Love Letters to Survivors Provides Support to Survivors of Sexual Assault
Taking Back Our Voices and CASE Collaborate on Survivor-Centric Event
“How do you have community accountability without a sense of community?” asked Faith Paré, creative writing representative at the Concordia Association of Students in English. When an institution fails to support survivors of sexual violence and harassment, Concordia students take it upon themselves to create the change they are so desperately fighting for.
Paré’s question was inspired by Meredith Marty-Dugas, a mentor of hers.
Together with Taking Back Our Voices, a student run group conceived out of Loyola campus last year, CASE presented ‘Love Letters for Survivors’ last Tuesday at the Art Hive on the fifth floor of the EV building.
The event invited students to take part in a reflective afternoon of tea and snacks while writing heartfelt letters of support to allies and survivors of sexual assault.
“We wanted to do an event that gave a bubble of care, support, and joy amidst exam season,” said Paré.
Tables were spread with various art-making tools; colorful construction paper, glue sticks and colored pencils. A collection of around ten or so allies sat around the tables, composing letters as music hummed in the background.
It Takes All Of Us, Concordia’s online sexual violence training, launched in August this year. Still, many students feel that Concordia does not do enough to help survivors of sexual assault on campus.
The process of filing a complaint is lengthly, and taxing on survivors.
‘Love Letters to Survivors’ was a amalgamation of some of Concordia’s most active student sexual assault activists, explained Paré. All organizers are involved in proposing new policies or creating grassroots initiatives within student action groups.
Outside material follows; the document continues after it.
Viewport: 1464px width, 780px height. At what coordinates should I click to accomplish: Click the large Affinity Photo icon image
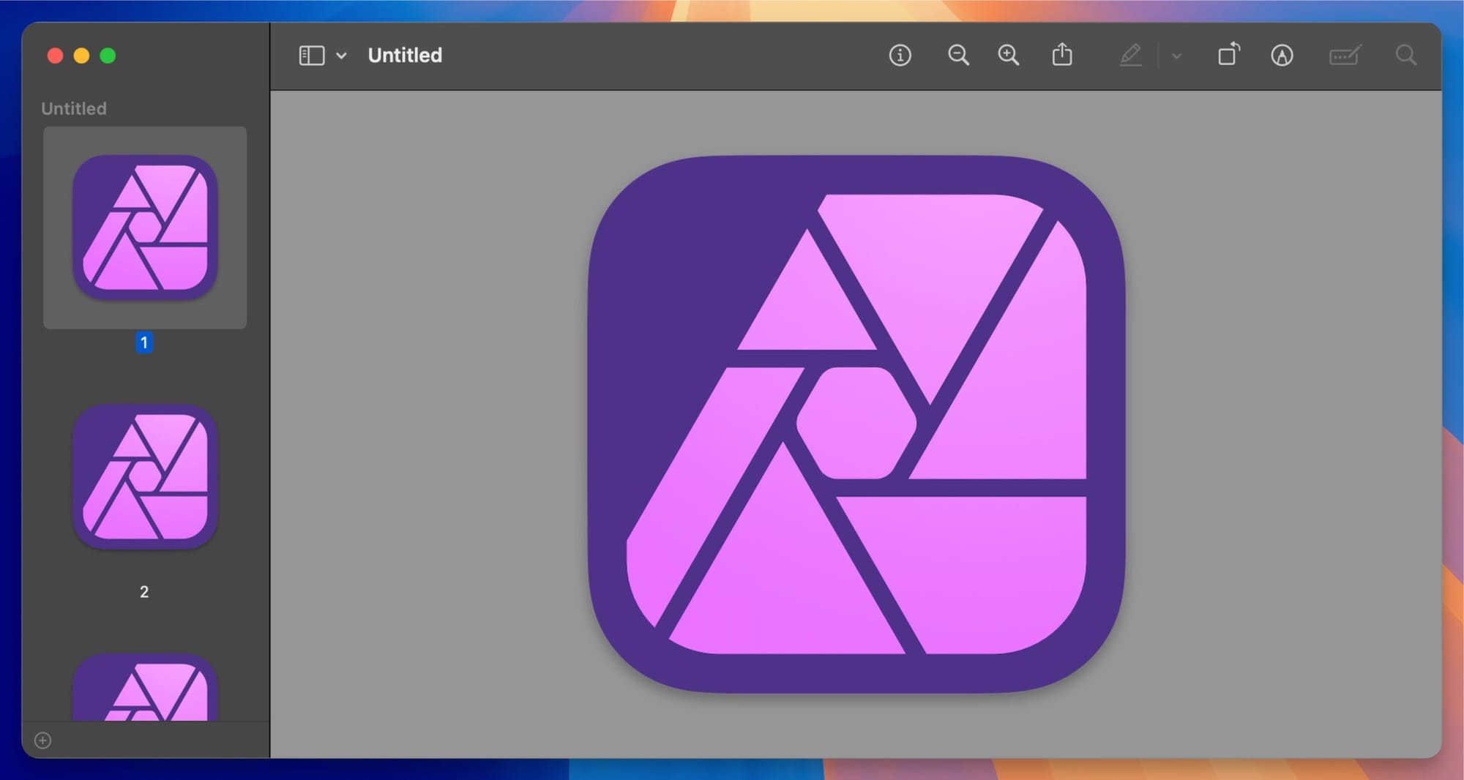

“While all those initiatives are crucial,” Paré continued, “we came together for this event to imagine what activism could look like when it’s centered on sharing appreciation for survivors that we’re advocating for. We want to demonstrate that care is transformative.”
In 2018, many survivors of sexual assault in the creative writing department came forward and filed complaints against the university. Even with official complaints, students do not get to know if their assailant will still be teaching at the university in the next semester.
Related: Former Concordia Sexual Violence Survivor, CRARR Denounce Online Consent Training
“There’s a feeling of betrayal,” explained Paré. “Having systems that claim to protect you aren’t so great at doing that, often. Survivors feel that way.”
Attendees sat around the tables, chatting, snacking and working on their letters. Once they’d finished, attendees dropped their letters into decorated boxes. After the event, the letters will be handed out to survivors and allies whose’ stories were printed and shared on the tables for attendees to read.
Away from the crowd, the ‘Chill Space’ offered a respite from the conflicting emotions and discomfort that may spark during the event.
Lucky Santos, the active listener for the event, was ready to provide an active ear.
“Sexual violence can take away your agency, and can make you feel alone, and these feelings can come up no matter how far you’re ‘healed’ or whatever.” —Lucky Santos
“As a survivor of sexual violence, I find it’s really helpful to be able to provide support for other survivors,” said Santos.
Being an active listener is somebody who listens non judgmentally, explained Santos. Their job is to provide space for anybody who “needs to talk, be listened to, be believed [or] process anything.”
With them, they’d brought a toolkit of sensory objects that could be offered to somebody feeling triggered by the event, or in need of grounding.
“Sexual violence can take away your agency, and can make you feel alone, and these feelings can come up no matter how far you’re ‘healed’ or whatever,” they added. “Working with survivors and helping other survivors at any points can help alleviate those problems.”
Santos completed active listener training at the Center for Gender Advocacy. They said that many of the survivors they have provided support for in the past have went on to become active listeners themselves, creating a community of collective healing and support for survivors.
Alumni speak up
“It really sucks that Concordia is as toxic as it is,” said Melanie Proulx, author and Concordia alumna who attended the event. When she saw the event pop up on her Facebook feed, she knew she had to drop in.
It was encouraging to see so many people there, she said.
“I know personally, when I read other stories of other survivors, it’s often triggering,” Proulx said. “But it’s a risk that I’m willing to take to help other survivors.”
The former vice president of external affairs at CASE, Proulx was excited that the association is beggining offering events like this one, taking sexual violence and survivor support more seriously in their community efforts.
“Part of the reason I was impressed by the event was because it gave survivors a human connection,” said Proulx. “Sexual violence trauma is isolating, and so events like this are super important to help survivors not feel alone.”
“[Survivors] often feel so unsupported by an administrative system that they feel that no one is listening to them, so they feel like, why bother coming [to school] any more?” said Paré. “[They] step away from, especially in creative writing, their dreams. Things they’ve aspired to and put a lot of time and work and effort and sweat and blood and tears into.”
“We wanted to show that activism is collective, it’s accessible, it can be very joyous even amongst the druery of the institution,” Paré added. “There are many ways to do it.”